The last thing to add here, and perhaps the most significant addition to make, being that we might actually articulate a limit to which biological difference can exist between us – such biological difference would be acceptable, in evolutionary terms, to the point at which it started to contravene the success that the possession of our intelligence and the basic set of features that complemented it allows, or to the point where it started to affect the success of the giant replication factory we are, because beyond that it would be start to be acted on by natural selection. Which, as has been discussed here already, leaves considerable leeway for difference, or perhaps I should more properly say sufficient leeway for some ostensibly very distinctive differences to show – we can still be possessed of the different halves of the species’ reproductive mechanism, we can grow to difference sizes in response to changes in environment, and we can sport different hair, eye, nose, and skin types to even better adapt us to the environmental locales to which our part of the overall reproduction factory has been dispersed. The point here is, though, that these ‘ostensibly very distinctive features’ are actually only popping up in a tiny little window of opportunity – saying they can only exist to the aforementioned degree is the same as saying there is no biological difference between us that contravenes the homogeneous rulership of our consciousnesses. This, I know, is for a lot of people particularly hard to swallow – the tremendous pressure acting against this suggestion is that you’re kicking out one of the most important crutches people rely on in the, when you think of the wondrousness of what our collectively possessed intelligence actually makes us able, what we could only say are the rather miserable lives to which a society that complements the traditional views around human nature consigns them.
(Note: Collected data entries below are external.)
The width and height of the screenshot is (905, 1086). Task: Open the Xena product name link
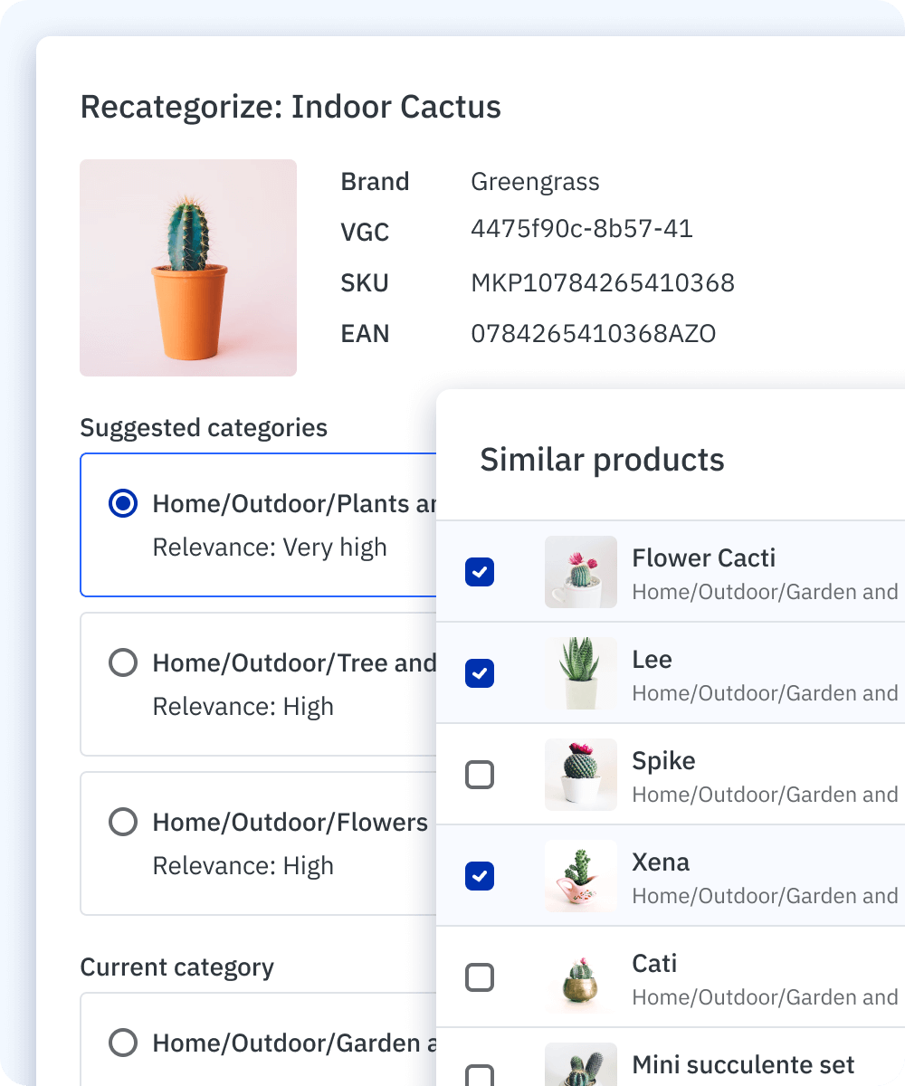click(661, 862)
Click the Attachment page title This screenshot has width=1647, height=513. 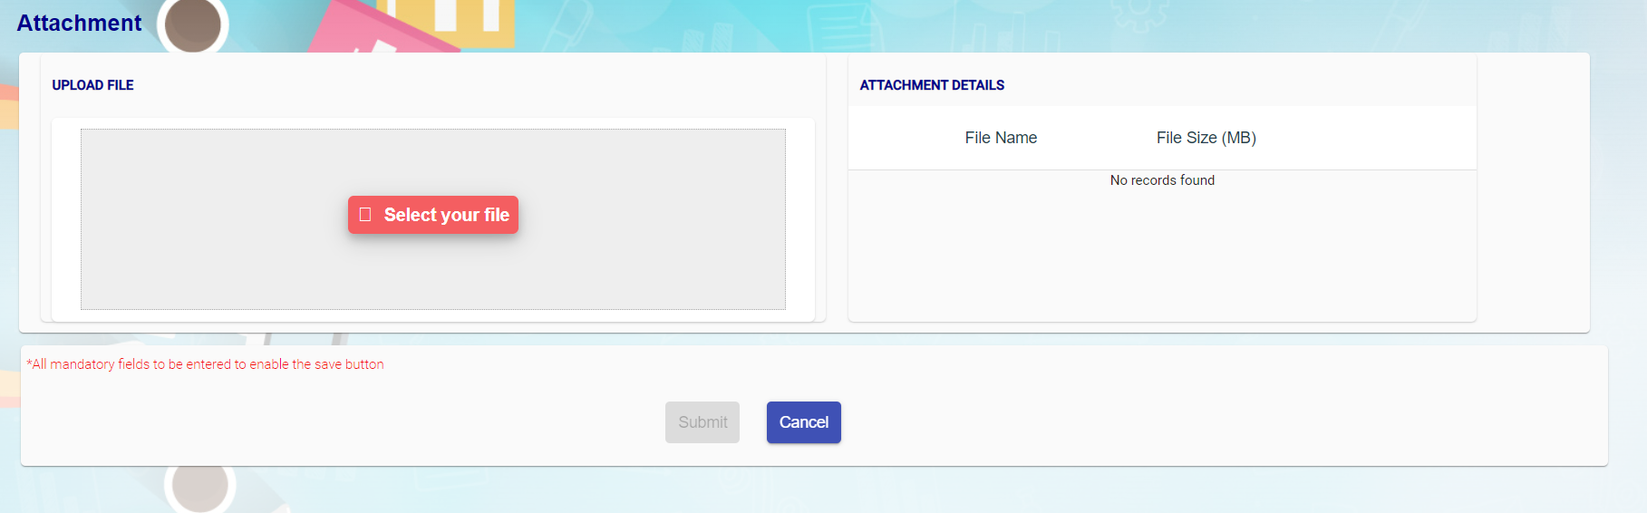tap(79, 24)
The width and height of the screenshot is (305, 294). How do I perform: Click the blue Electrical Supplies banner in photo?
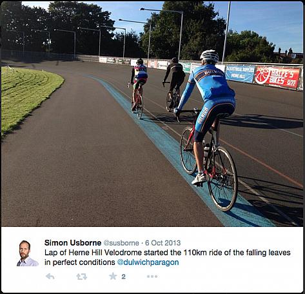pyautogui.click(x=240, y=74)
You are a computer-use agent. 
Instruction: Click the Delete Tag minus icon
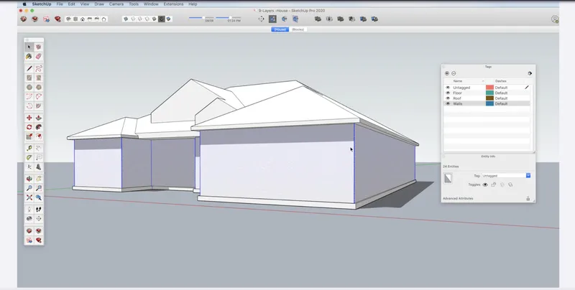click(x=454, y=73)
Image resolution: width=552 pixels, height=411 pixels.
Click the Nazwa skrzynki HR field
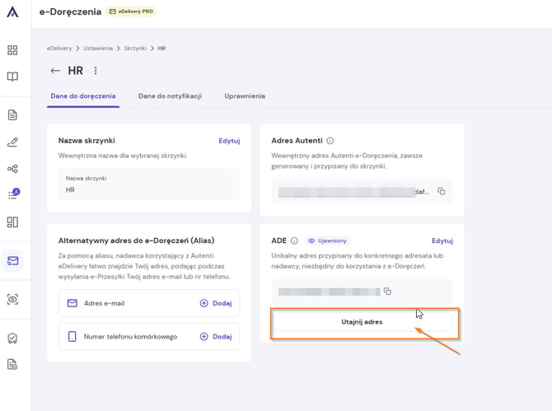tap(149, 184)
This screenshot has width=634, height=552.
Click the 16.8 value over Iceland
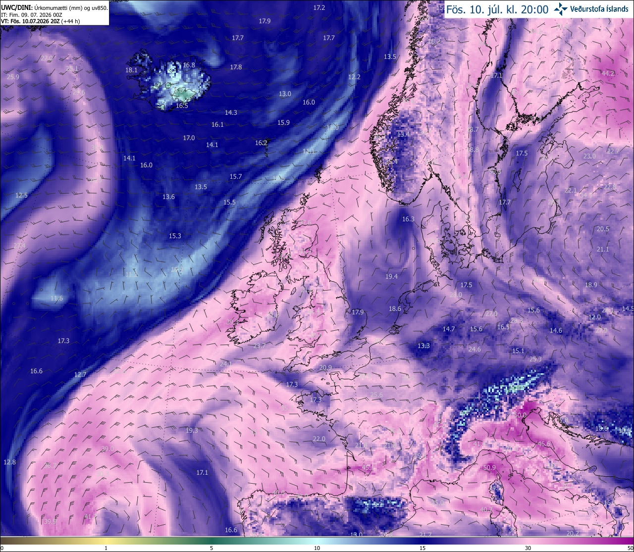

So, like I say, to be a teacher you have to have an ontological and epistemological perspective, right? You have to have a grasp of the nature of our universe, and of what knowledge is and how it operates in human terms. Is this not, I mean, one of the most integral platforms from which your practice – course and material design, and methods of instruction and evaluation - will arise? If I’m correct in saying that it is, then it’s a great shame that the literature chosen as the key source material for my ESL education (Littlewood, who was once included as additional reading material – i.e. material most students never bother to read – being an exception), and that floats around the depths of the ESL world that I penetrate, was absolutely bereft of the ideas of people like Richardson, Stephen J. Gould, Howard Zinn, Jared Diamond, and all the other respected scholars who put forward ideas along the lines of the ones I’ve just sketched out here. I mean, when you consider how different conservative and progressive theories are, or think about it in the light of what the progressive theory actually is, do these things not deserve some very close and direct scrutiny? There’s also the dimension too, as I also started out here, that when the academy fails (and is it out of ignorance, or is it out of commercial imperative, or because the sites of information production have been ‘imperialised’?) to engage with the basest levels of theoretical reasoning, or to get students to consider them appropriately, it has really failed in what, in the West, has been supposed to for some time now be its mission – that is, to promote enlightenment. A wonderful opportunity has, in other words, been lost, because what is so important here to educational theory is also highly important in terms of any other theory (and at the end of the day in fact the shape of society) that invokes human nature.